DIRECTION: Swap "title bar" for "header" and write out again only the lines from the one containing "The image size is (601, 318)." through the one containing "Click the RPMeasureEditDialog title bar icon", leaving all else unchanged.

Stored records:
━━━━━━

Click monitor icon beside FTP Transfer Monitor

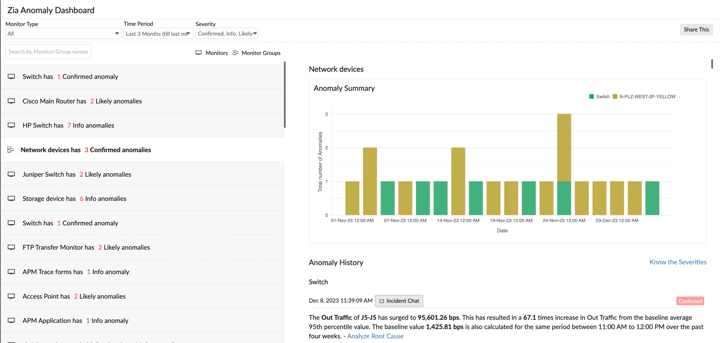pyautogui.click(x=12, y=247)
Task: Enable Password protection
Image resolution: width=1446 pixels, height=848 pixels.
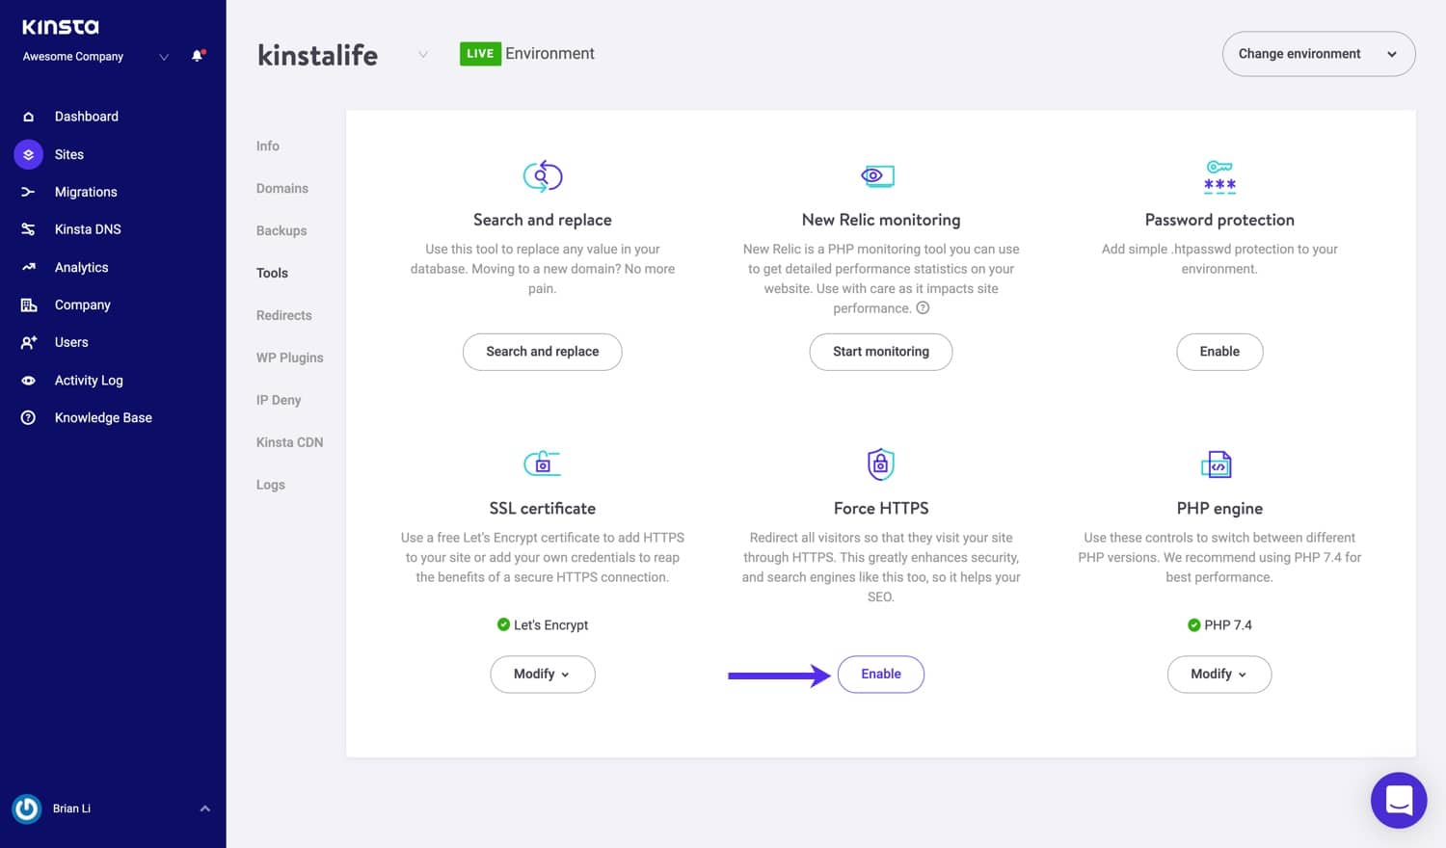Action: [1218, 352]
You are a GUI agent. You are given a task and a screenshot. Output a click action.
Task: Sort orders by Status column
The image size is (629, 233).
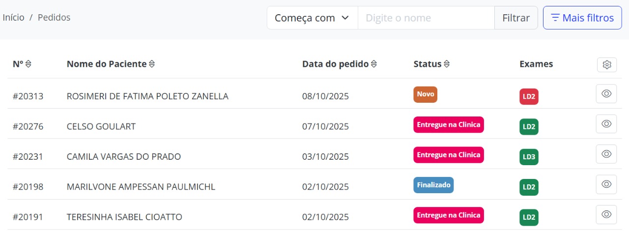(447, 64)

━━━━━━

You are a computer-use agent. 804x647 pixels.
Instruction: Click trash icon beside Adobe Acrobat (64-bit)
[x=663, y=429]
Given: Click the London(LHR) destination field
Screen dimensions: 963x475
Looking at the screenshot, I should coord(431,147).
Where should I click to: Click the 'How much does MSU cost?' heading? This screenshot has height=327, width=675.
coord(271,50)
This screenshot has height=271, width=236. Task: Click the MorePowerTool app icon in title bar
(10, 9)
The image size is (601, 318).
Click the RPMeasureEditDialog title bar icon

━━━━━━

COMPLETE ANSWER:
The image size is (601, 318).
Click the RPMeasureEditDialog header icon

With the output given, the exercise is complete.